* _Task to complete_
Beginning with the line containing "Image resolution: width=2252" and ending at the last line of the records, transcribe each line exactly. Do not include pictures.

Segment Start: Records for this exercise

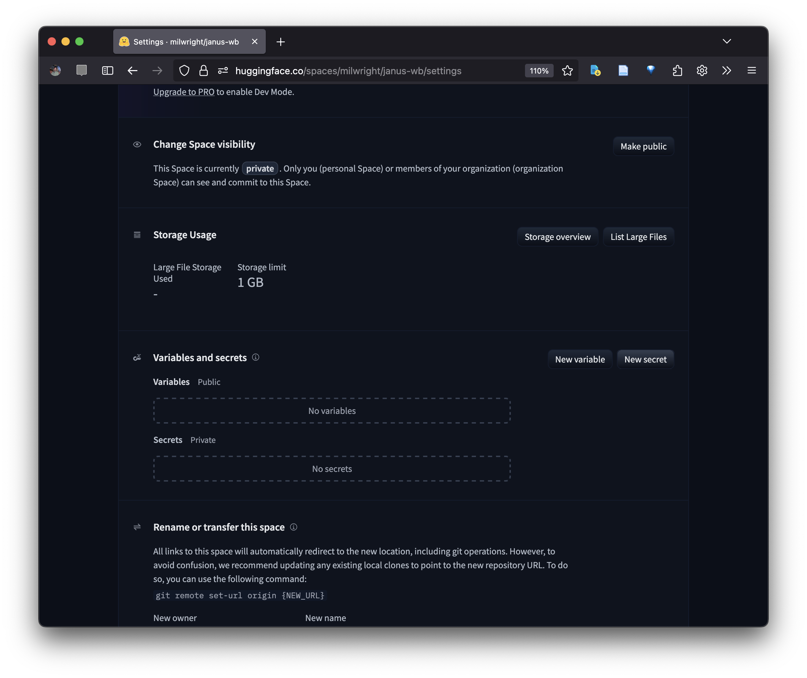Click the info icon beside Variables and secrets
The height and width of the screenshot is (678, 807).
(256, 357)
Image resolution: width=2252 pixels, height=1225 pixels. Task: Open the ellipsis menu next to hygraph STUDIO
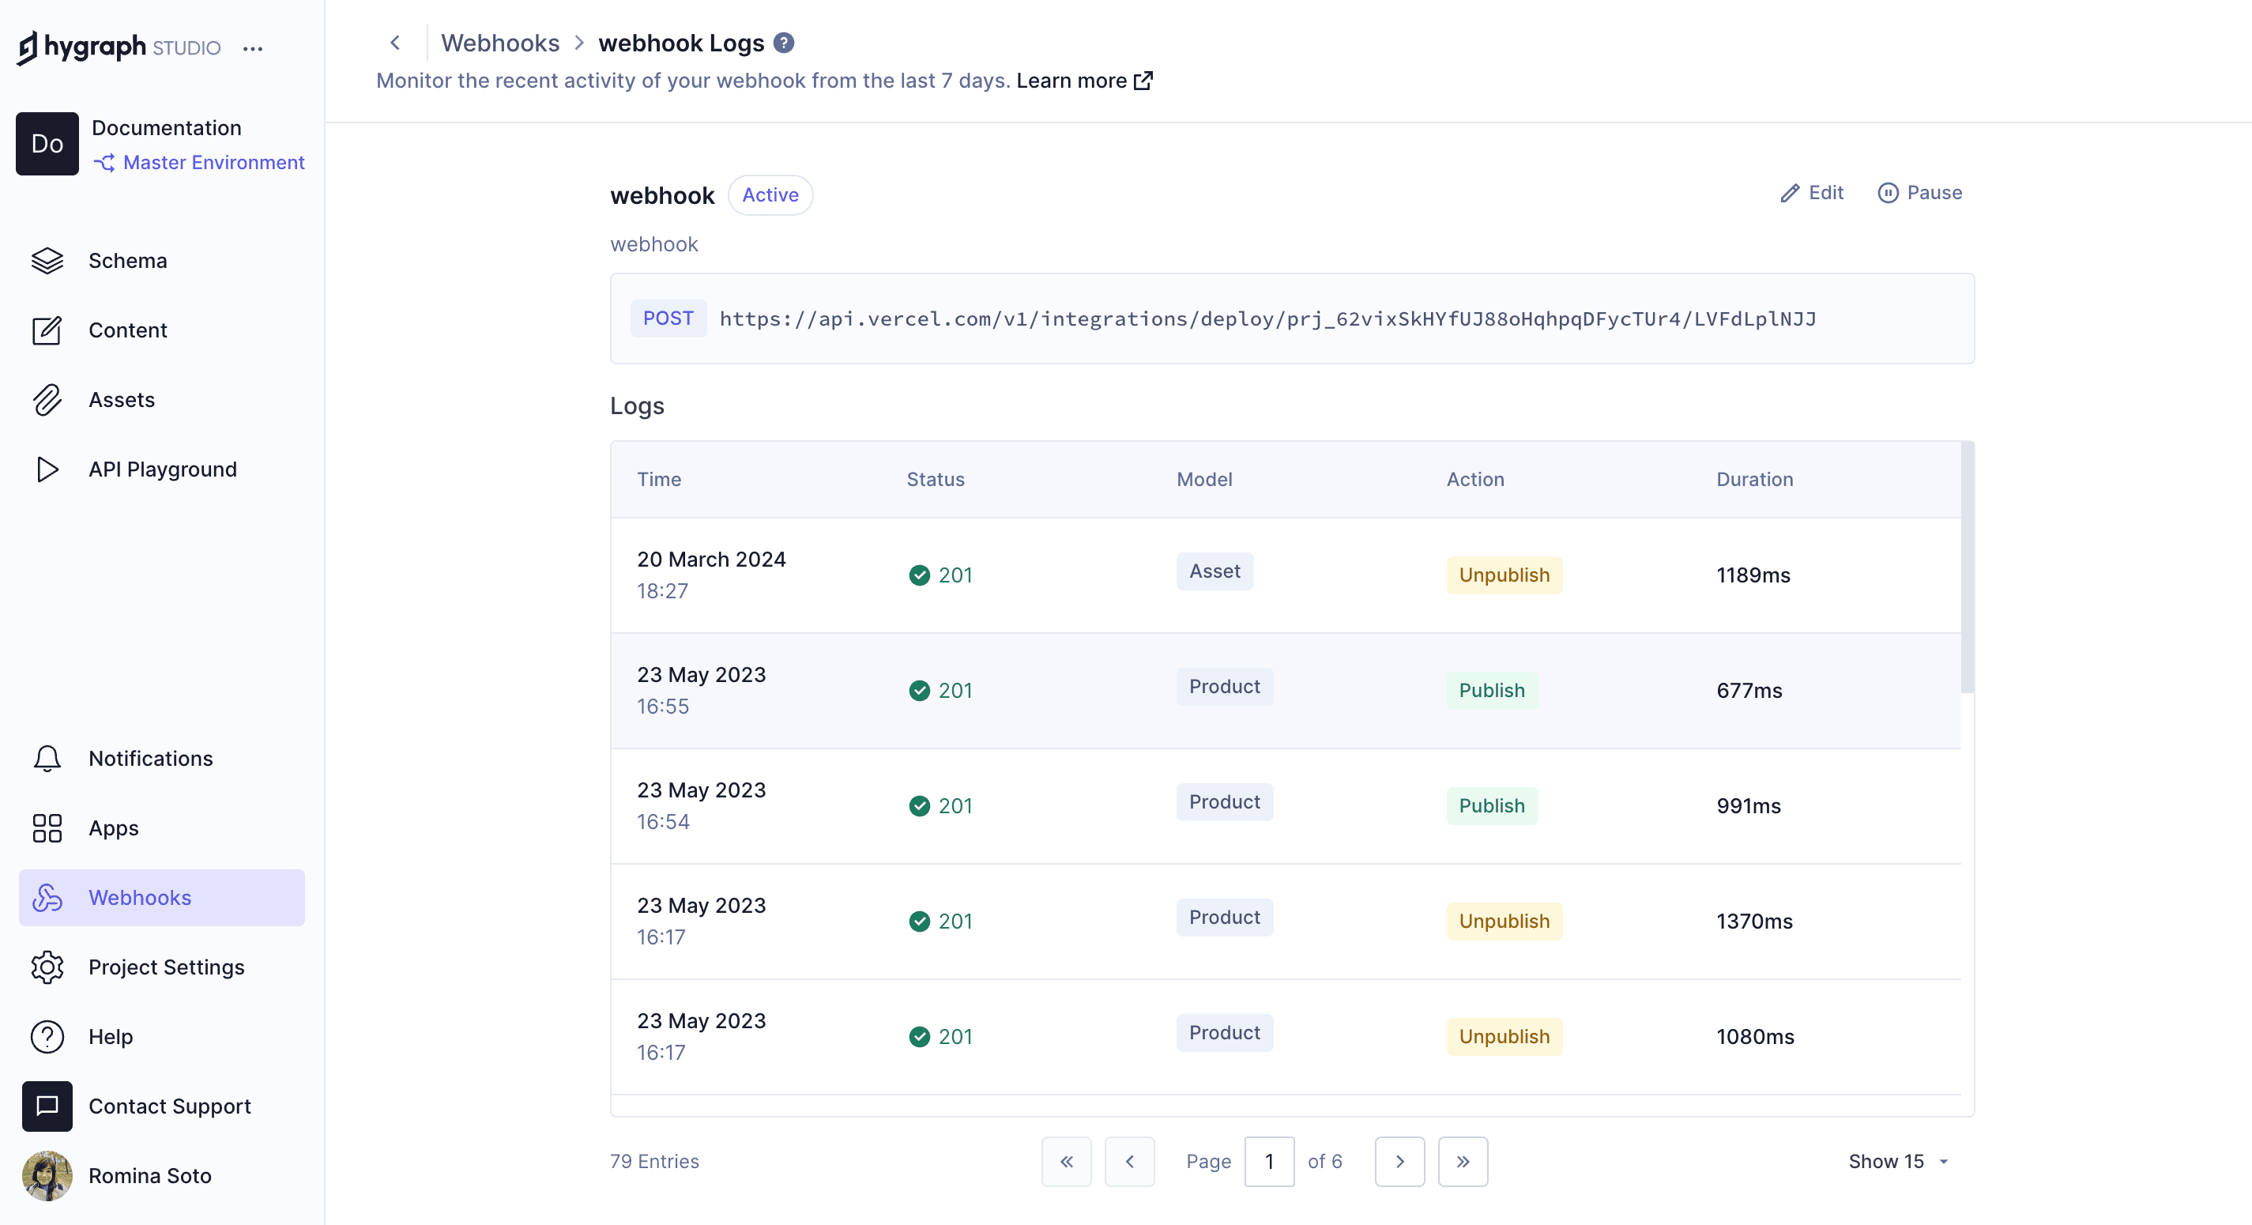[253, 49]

Segment End: Records for this exercise

* _Finished exercise_
Image resolution: width=2252 pixels, height=1225 pixels. Task: Open the ellipsis menu next to hygraph STUDIO
[253, 49]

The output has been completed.